Allgemein

Literatursendungen im Fernsehen

Hallo ihr Lieben!

In letzter Zeit bin ich absolut süchtig nach Literatursendungen im Fernsehen. Wobei „im Fernsehen“ ist da eher relativ. Schon lange bin ich ein Fan des lesenswert Quartetts geleitet von Denis Scheck (Literaturkritiker) und früher noch von Felicias von Lovenberg (Piper Verlag). Ein weiteres festes Mitglied dieser Sendung ist Ijoma Mangold (Literaturchef der ZEIT). Alle 3 festen Mitglieder sind absolut sympathisch, was es für den Zuschauer zu einem angenehmen Erlebnis macht. Es wird viel diskutiert, aber nicht gestritten und die Kritiker gehen sehr respektvoll miteinander um. Ausgestrahlt wird es alle 3 Monate im SWR. Auch sehenswert, jeden Donnerstagabend lesenswert mit Denis Scheck, sowie Druckfrisch (letzter Sonntag im Monat um 23:45 Uhr)

Eine weitere Literatursendung, die es in mein Herz geschafft hat, ist der Literaturclub aus der Schweiz.  Geleitet wird dieser von Nicola Steiner. Feste Mitglieder im Wechsel sind: Elke Heidenreich, Philipp Tingeln, Rüdiger Safranski, Hildegard Keller und Thomas Strässle. Auch hier wird jedes Mal ein Gast eingeladen, um mit den Kritikern über Literatur zu diskutieren. Genau wie im lesenswert Quartett gehen auch hier die Kritiker sehr respektvoll miteinander um, sodass es wirklich spaß macht ihnen beim Kritisieren zuzuschauen.

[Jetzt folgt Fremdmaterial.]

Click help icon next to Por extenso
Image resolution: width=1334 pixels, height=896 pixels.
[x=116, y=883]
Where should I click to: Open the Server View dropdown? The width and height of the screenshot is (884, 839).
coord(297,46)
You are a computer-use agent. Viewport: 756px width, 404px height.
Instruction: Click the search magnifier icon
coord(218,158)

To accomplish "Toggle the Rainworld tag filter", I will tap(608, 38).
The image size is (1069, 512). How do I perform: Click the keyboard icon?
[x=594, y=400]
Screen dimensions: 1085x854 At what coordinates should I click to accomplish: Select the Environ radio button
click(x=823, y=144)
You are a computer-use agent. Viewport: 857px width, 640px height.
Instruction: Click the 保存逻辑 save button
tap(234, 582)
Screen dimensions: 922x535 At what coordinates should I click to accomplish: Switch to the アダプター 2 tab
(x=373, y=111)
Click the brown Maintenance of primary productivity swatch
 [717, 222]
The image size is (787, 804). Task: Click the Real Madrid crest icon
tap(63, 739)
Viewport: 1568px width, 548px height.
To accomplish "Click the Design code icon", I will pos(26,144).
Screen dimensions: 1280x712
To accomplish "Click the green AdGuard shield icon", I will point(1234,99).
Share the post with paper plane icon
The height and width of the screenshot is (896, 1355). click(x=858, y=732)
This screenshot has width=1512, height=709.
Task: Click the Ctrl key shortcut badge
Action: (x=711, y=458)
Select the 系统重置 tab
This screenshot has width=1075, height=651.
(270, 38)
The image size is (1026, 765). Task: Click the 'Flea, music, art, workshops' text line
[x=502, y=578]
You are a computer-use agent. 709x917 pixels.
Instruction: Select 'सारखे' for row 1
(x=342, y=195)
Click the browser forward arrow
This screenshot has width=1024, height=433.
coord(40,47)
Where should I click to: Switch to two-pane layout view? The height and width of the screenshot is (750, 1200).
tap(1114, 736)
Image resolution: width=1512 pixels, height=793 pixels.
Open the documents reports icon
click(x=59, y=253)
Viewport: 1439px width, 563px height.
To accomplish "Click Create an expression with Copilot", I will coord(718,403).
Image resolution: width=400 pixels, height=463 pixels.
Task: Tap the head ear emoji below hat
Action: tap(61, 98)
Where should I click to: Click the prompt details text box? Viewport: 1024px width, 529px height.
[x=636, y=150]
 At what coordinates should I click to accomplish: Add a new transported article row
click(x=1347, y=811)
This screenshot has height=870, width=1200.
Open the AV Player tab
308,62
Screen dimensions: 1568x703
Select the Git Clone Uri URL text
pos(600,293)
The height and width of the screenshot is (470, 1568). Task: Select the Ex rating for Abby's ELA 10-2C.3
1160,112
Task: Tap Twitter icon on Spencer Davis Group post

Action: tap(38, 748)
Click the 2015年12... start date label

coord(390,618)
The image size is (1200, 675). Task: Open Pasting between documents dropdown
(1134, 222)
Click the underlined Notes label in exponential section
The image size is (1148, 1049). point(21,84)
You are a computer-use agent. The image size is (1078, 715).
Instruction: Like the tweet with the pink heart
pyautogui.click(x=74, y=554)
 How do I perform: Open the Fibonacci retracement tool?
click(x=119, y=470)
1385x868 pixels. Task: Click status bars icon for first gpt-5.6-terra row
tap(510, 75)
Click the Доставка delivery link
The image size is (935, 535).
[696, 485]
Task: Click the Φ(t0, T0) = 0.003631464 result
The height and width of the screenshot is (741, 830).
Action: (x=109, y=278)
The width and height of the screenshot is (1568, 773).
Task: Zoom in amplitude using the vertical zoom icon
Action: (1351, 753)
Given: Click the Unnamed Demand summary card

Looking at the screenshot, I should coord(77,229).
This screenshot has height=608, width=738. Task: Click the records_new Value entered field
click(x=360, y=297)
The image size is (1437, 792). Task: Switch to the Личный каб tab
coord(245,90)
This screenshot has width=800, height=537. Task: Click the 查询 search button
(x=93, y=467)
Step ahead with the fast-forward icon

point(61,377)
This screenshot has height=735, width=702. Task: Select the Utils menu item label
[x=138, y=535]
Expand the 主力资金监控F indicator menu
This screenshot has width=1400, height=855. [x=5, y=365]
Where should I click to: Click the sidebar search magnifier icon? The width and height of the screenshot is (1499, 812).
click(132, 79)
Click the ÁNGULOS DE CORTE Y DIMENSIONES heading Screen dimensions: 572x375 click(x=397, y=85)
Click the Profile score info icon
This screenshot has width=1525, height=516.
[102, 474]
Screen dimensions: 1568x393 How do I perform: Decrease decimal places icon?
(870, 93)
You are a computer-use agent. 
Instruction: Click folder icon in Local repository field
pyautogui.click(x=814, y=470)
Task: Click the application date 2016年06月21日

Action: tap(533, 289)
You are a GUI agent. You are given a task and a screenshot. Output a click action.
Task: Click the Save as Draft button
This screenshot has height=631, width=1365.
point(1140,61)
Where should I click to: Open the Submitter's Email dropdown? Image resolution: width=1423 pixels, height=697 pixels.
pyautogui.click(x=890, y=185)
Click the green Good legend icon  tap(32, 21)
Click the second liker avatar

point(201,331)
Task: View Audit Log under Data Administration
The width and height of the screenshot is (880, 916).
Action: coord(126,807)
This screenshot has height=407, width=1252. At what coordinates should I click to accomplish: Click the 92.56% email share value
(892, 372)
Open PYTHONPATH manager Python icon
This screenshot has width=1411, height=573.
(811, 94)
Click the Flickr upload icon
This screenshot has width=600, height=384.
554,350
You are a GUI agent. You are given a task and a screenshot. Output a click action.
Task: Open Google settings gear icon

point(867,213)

Der Literaturclub wird monatlich, in Deutschland sonntags in 3sat, ausgestrahlt.

Und zum Schluss die bekannteste Literatursendung: das literarische Quartett. Leider muss ich sagen, dass mich dieses Format bis jetzt nicht wirklich überzeugt hat. Meiner Meinung nach ist dieses Quartett absolut Fehlbesetzt. Maxim Biller, der bis vor kurzem noch ein festes Mitglied war hat mich immer mit den Augen rollen lassen. Ich fand seine Auffassung von Literatur viel zu hoch angesetzt. Von jedem Buch, was er bewertete erwartete er einen Hochkaräter der Weltliteratur. Alles darunter schien nicht sein Niveau zu sein. Volker Weidermann ist als Gesprächsführer völlig ungeeignet, da er es meistens nicht schafft mit klaren Worten einzugreifen, wenn die Diskussion aus dem Ruder läuft. Gerade jetzt, da Thea Dorn ein neues festes Mitglied geworden ist, fällt auf, dass sie immer mehr die Gesprächsführung übernimmt. Herr Weidermann scheint dafür recht dankbar zu sein. Nun zu Christine Westermann. Letzte Sendung hat sie bewiesen, dass sie in dieser Runde absolut fehl am Platz ist. Ihre teilweise fragwürdige Literaturauswahl trägt sie mit einer  Art vor, die einen glauben lässt sie wäre eine tüdelige über 80 jährige. Sie verfügt über eine absolute Unkenntnis von Fachbegriffen der Literatur, welche sie offen in der Sendung vom 05.05.2017 erfragen musste. Ehrlich gesagt wäre es mir unglaublich peinlich, würde ich in so einer Fachrunde sitzten ohne auch nur die Grundbegriffe der Literaturkritik zu kennen. Natürlich sollte man nicht in zu viel Fachsprache verfallen, wenn man möchte, dass ein normaler Leser die besprochenen Bücher kauft. Allerdings erwarte ich auch von einer Literaturbesprechung, dass ein Buch auf einem gewissen Niveau diskutiert wird. Und nicht einfach nur für gut oder schlecht befunden wird.

Also mein Fazit und Tipp: Möchte man eine gute Literatursendung sehen, sollte man auf jeden Fall in das lesenswert Quartett und den Literaturclub reinschalten. Das literarische Quartett kann man getrost auch mal ausfallen lassen.

Viel Spaß beim Reinschauen und Stöbern!